▶ **Directions for this task**: Reproduce the lines verbatim, beginning with the line containing "Screen dimensions: 1280x720" and continuing through the line containing "Action: 341,652". Omit the pictures from your answer.

▶ **Data entries**:
□ □ □

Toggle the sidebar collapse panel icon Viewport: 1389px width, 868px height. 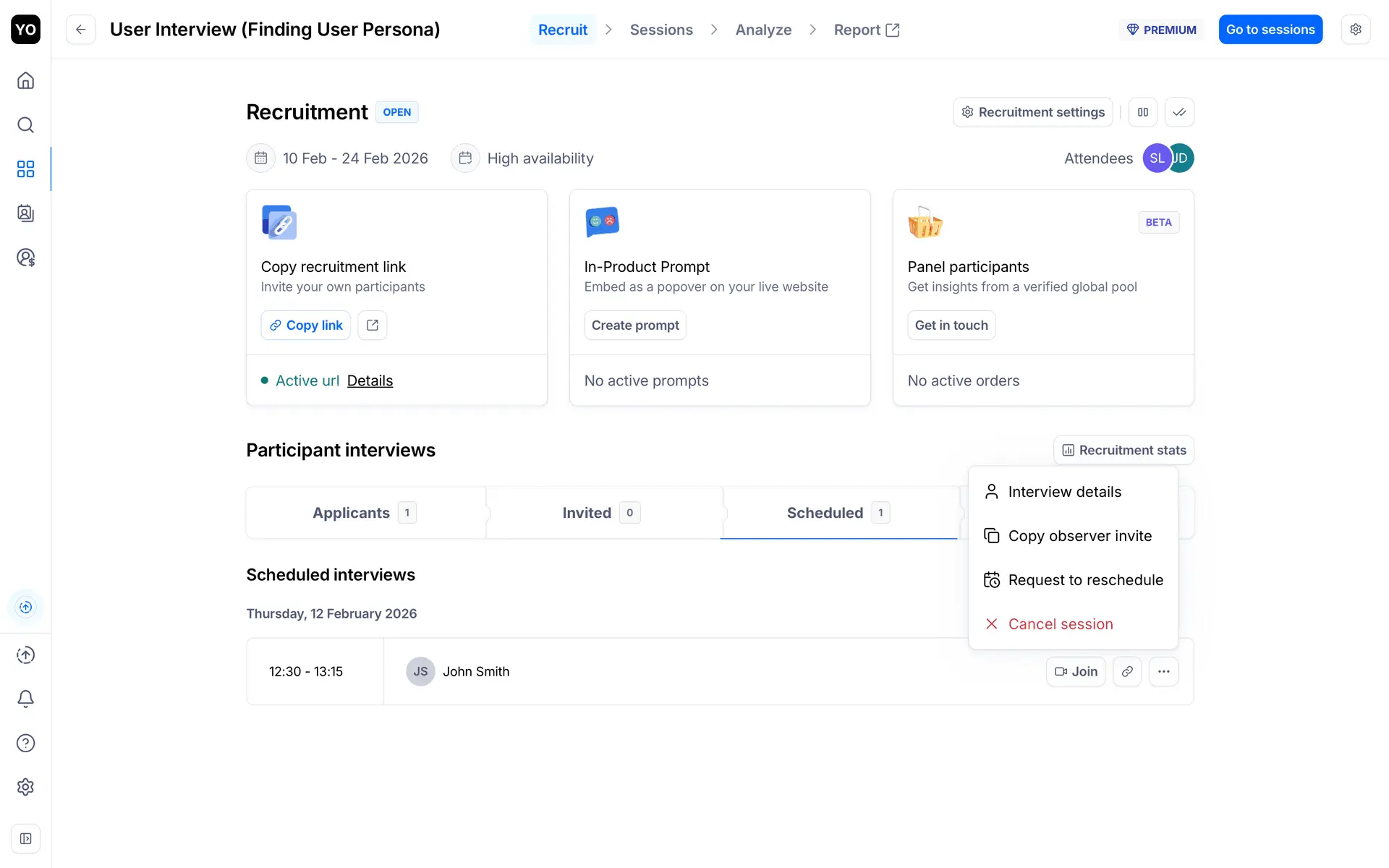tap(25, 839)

□ □ □

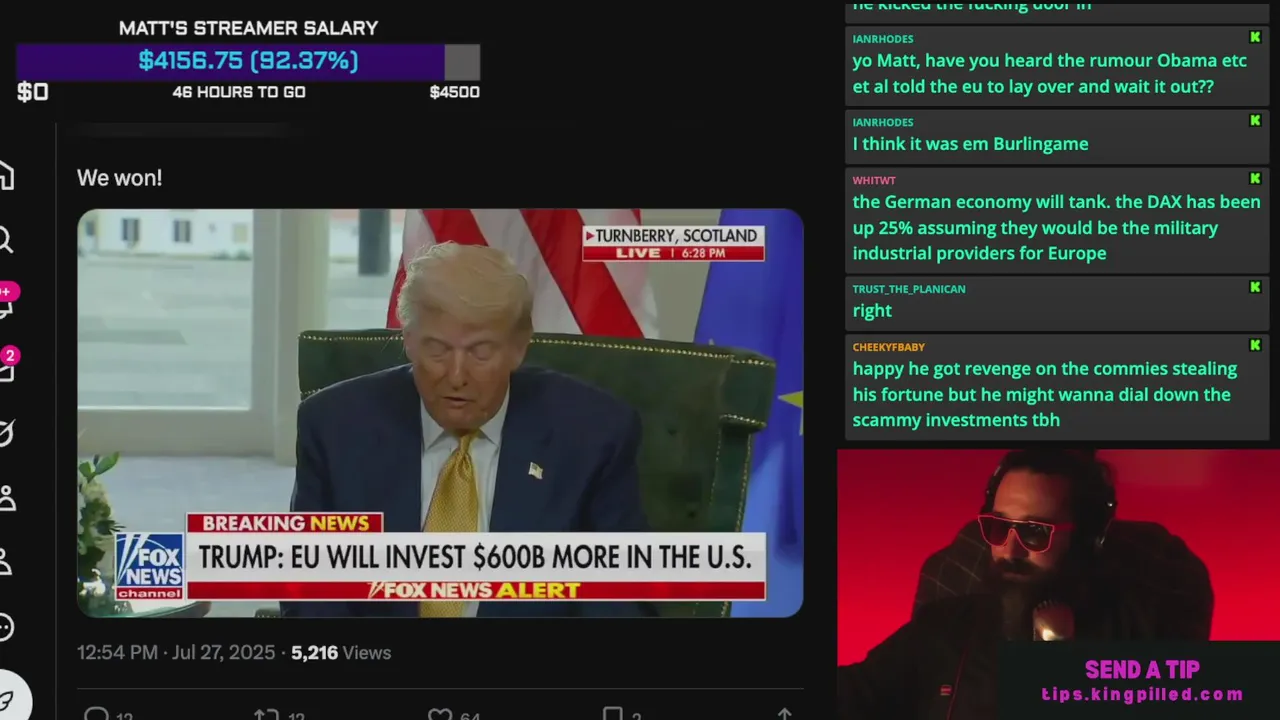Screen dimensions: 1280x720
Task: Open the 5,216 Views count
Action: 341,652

□ □ □

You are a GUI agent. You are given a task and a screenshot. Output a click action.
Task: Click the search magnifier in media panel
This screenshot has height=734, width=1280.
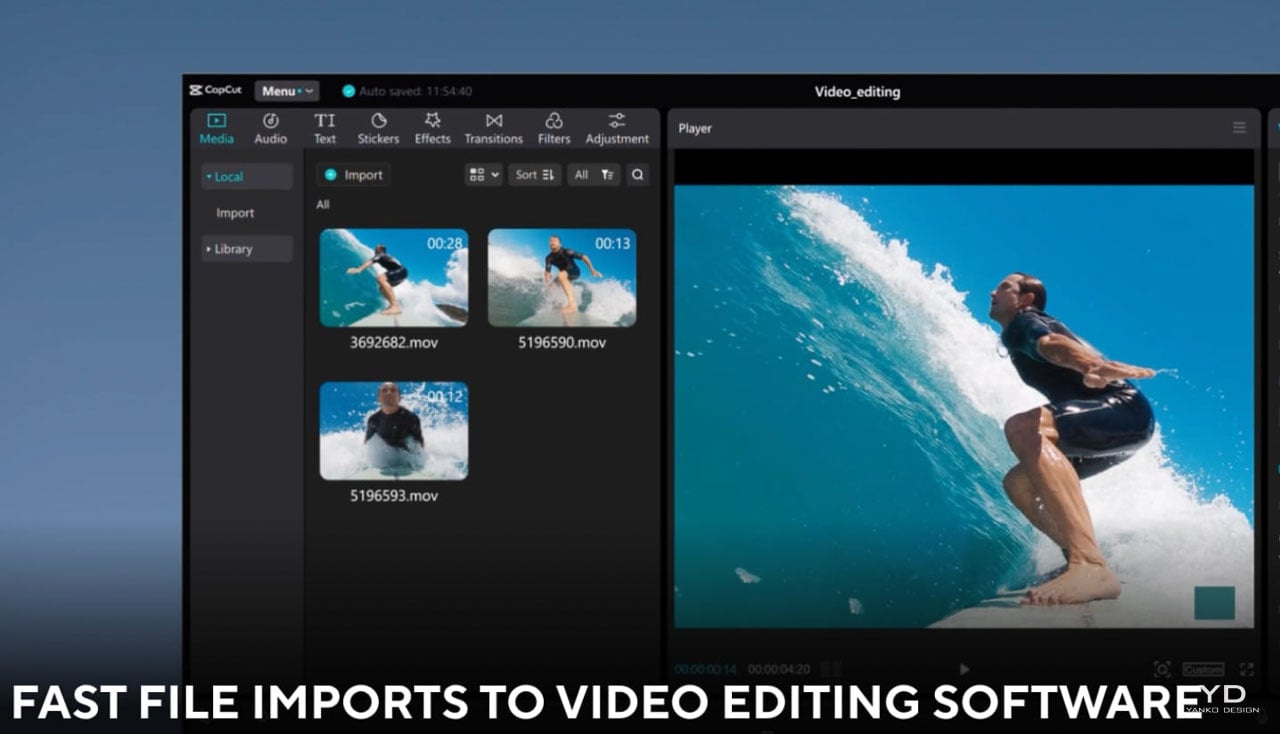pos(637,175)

□ □ □

▶ **Problem solution**:
Screen dimensions: 1280x720
Task: Open the 5,216 Views count
Action: 341,652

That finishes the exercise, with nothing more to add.